Rep. G.A. Hardaway, D-93, has introduced twin house bills, HB1320 and HB1321, to invoke harsher punishment for criminal enterprise and the threat of physical harm against community residents.
“Community terrorism is what it is,” said Hardaway. “All this gun violence taking over our streets has to stop. These young guys are harming people who don’t have anything to do with anything. Shooting into crowds and cars, not to mention peoples’ homes, has disturbed the peace of our communities and something has to be done, something that’s going to make a difference.”
Hardaway, along with co-sponsors Rep. Bruce Griffey, (R-75) and Rep. Carson W. Beck, (D-51), both of Nashville, will most likely see a floor vote taken on the two measures in two weeks, according to Hardaway.
“The first measure, 1320, makes it a criminal offense to force or coerce a person to join a gang,” said Hardaway. “And, the penalty would be based on the victim’s age. The second measure makes the reckless endangerment a Class C felony, that is, shooting into crowds, homes, and other areas of the community where people have a reasonable expectation of being safe.”
Memphis resident Angie Brooks has agreed to testify before the legislature in support of the proposed legislation. She is the aunt of Artemis “Shun” Rayford, the 12-year-old boy shot on Christmas morning as he sat in the living room playing with toys.
“I think these bills are important,” said Brooks. “My understanding is that these guys shooting up our neighborhoods won’t be in and out of juvenile court so quickly, just because they are under 18. They will get more time locked up. I think our streets would be safer.”
Hardaway said the bills would put teeth into penalties for violent offenders who just happen to be under 18.

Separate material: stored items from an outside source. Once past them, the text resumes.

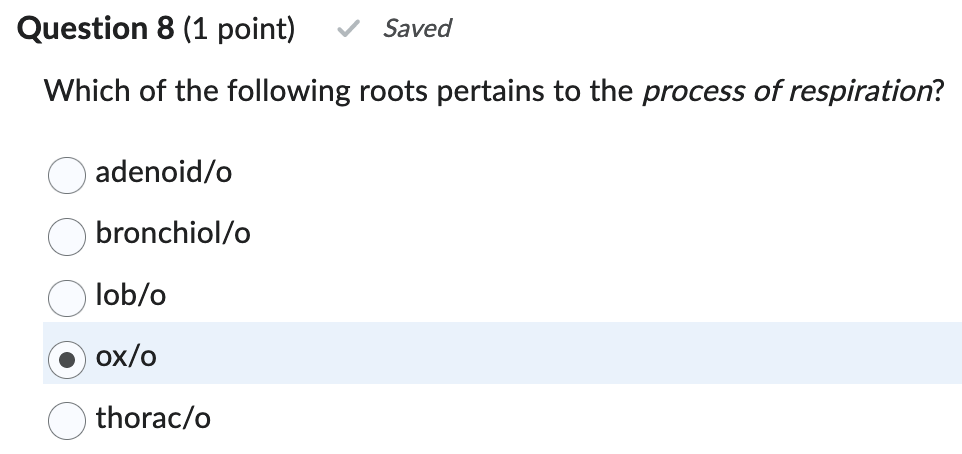Click the bronchiol/o answer label
962x454 pixels.
tap(173, 234)
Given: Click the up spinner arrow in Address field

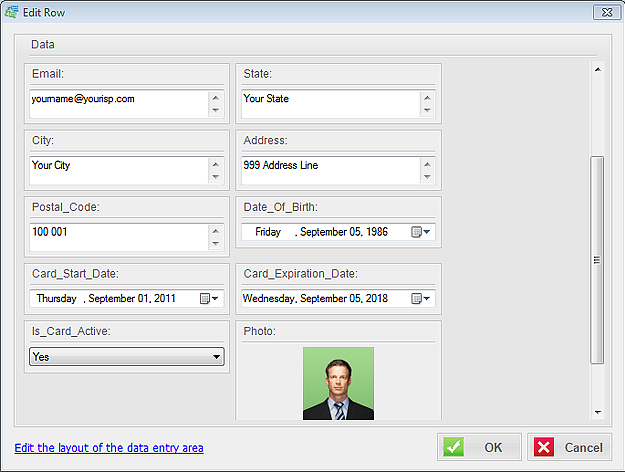Looking at the screenshot, I should (x=427, y=164).
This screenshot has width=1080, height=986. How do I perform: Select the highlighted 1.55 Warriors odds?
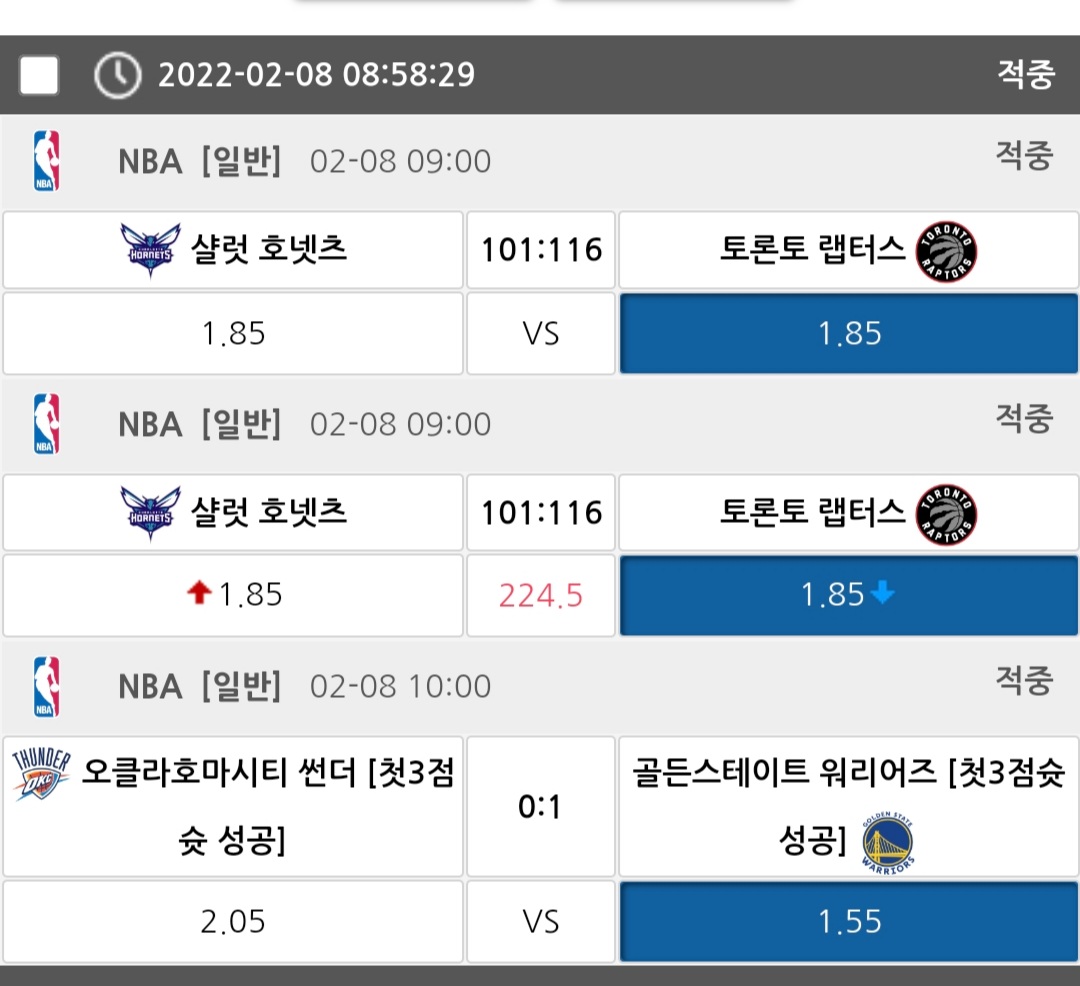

“We want to give those punishing young offenders the use of blended sentencing,” said Hardaway. “This will allow offenders to be given both juvenile and adult time. Serial offenders of gun violence will not be afforded the leniency of lighter punishments just because they are juveniles. Too many are in for a time and then right back out on the streets.”
Brooks said while there still have been no breaks in the case involving her nephew, her family does not “want anyone getting off lightly just because they are under 18. … No family wants to see the killer of their loved one go unpunished or lightly punished for any reason. I want lawmakers to see the grief and headache families have to go through because of all the shooting in our streets.”
Brooks said Rayford’s mother and her sister still cannot speak of his death.
“I want to honor Shun by speaking up for him,” said Brooks. “His mother cannot do it. But I want lawmakers to know what kind of child he was. I want them to see the letter he wrote to Gov. Bill Lee, asking him not to sign the law allowing people to carry guns without a permit. I want them to see the effects gun violence is having on our families.”
Hardaway said a couple of lawmakers questioned the use of “terrorism” in the measure.
“If you look at the definition of terrorism, domestic terrorism or international terrorism, you’ll see that this is exactly what is going on in our communities,” said Hardaway.
“Violence and intimidation are being used to terrorize our citizens. We have seniors who can’t even walk up to the corner store because so much shooting goes on in some of our neighborhoods. This is community terrorism, and it has to be checked.”
Remembering her nephew as “a sweet child,” Brooks said, “I want to do this (testify before the legislature) for him. He would have been 13 on May 31. Shun had asked for a pool party on his birthday. We’re still going to have that party for him.”